Here, we consider a simulation study for symmetric distributions (normal, Cauchy, logistic, and Laplace distributions) and a simulation study for skewed distributions (gamma, Weibull, and lognormal distributions). For symmetric distributions, we consider the standard distributions by setting the location parameter to be 0 and the scale parameter to be 1. For skewed distributions, we consider the parameter settings based on the parameter estimates in a real data example presented in Section 6.2 (see, Table 25). Specifically, the following procedure is used in the Monte Carlo simulation study to evaluate the performance of the tolerance intervals for fixed values of α and ρ:

  • Generate a random sample of size n, (x1,x2,…,xn), from the true underlying distribution F;

  • Compute the tolerance interval using the sample (x1,x2,…,xn) based on the assumed distribution G. The tolerance interval obtained in the h-th simulation is denoted as [L(h),U(h)];

  • Obtain the probability that the random variable follows distribution F falls in between the upper and lower limits, i.e., C(L(h),U(h))=F(U(h))−F(L(h));

  • If C(L(h),U(h))≥ρ, set δ(h)=1, otherwise δ(h)=0;

  • Repeat Steps (i) – (iv) M times to obtain C(L(h),U(h)) and δ(h) for h=1,2,…,M.

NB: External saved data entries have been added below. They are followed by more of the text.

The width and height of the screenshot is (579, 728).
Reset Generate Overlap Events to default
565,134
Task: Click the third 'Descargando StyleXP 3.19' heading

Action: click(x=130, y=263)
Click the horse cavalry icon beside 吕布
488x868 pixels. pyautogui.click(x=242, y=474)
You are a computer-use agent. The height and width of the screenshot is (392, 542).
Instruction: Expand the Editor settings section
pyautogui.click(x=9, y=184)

The simulation results are based on M=10000 except for the normal tolerance intervals in R with ‘EXACT’ and ‘OCT’ methods due to the long computation time of these exact procedures in which M=1000 is used. For each setting, the following quantities are computed for comparison purposes:

  • \(\hat \alpha = 1 - \frac {\sum _{h=1}^{M} \delta ^{(h)}}{M}\);

  • \(\hat \rho = \frac {\sum _{h=1}^{M} C(L^{(h)},U^{(h)})}{M}\);

  • \(\hat {s} = \sqrt {\frac {\sum _{h=1}^{M} (C(L^{(h)},U^{(h)}) - \hat \rho)^{2}}{M - 1}}\).

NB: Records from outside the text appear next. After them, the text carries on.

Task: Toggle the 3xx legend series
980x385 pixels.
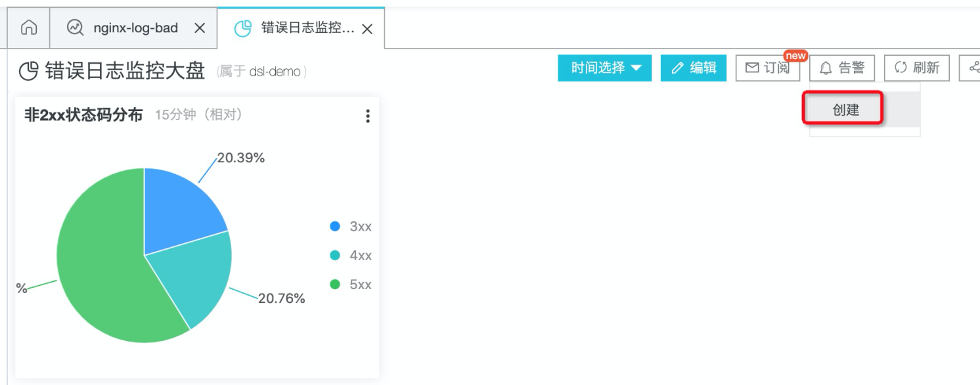Action: pyautogui.click(x=351, y=227)
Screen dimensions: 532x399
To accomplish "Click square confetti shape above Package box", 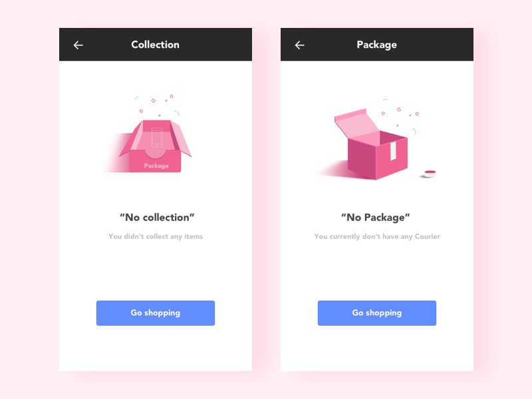I will coord(398,110).
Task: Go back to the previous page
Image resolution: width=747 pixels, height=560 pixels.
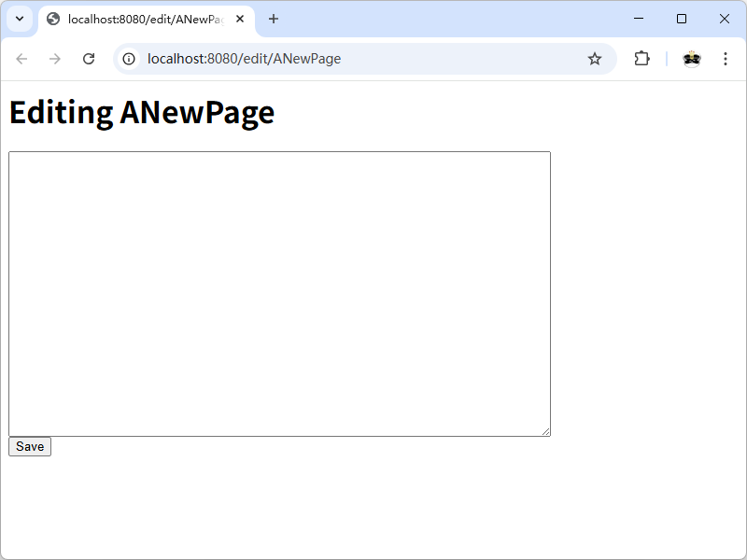Action: tap(21, 59)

We consider n=10, 25, 50 and 100, α=0.01, 0.05, 0.1 and 0.2, and ρ=0.9, 0.95, 0.99 and 0.995 in both the simulation studies for symmetric distributions and skewed distributions. If the tolerance intervals are performed as expected, the value of the \(\hat {\alpha }\) should be close to the corresponding α with a smaller value of \(\hat {\alpha }\) is preferred, and the value of \(\hat \rho \) should be close to the corresponding ρ with larger value of \({\hat {\rho }}\) is preferred. Moreover, the tolerance interval that gives smaller value of \(\hat {s}\) is preferred. To make it easier to assess the performance of different tolerance intervals and to take into account the Monte Carlo simulation errors, in the tables for those simulation results, we highlight those values of \(\hat \alpha \) within \(\pm 2 \sqrt {\alpha (1-\alpha)/M}\) and those values of \(\hat \rho \) within \(\pm 2 \sqrt {\rho (1-\rho)/M}\) in bold.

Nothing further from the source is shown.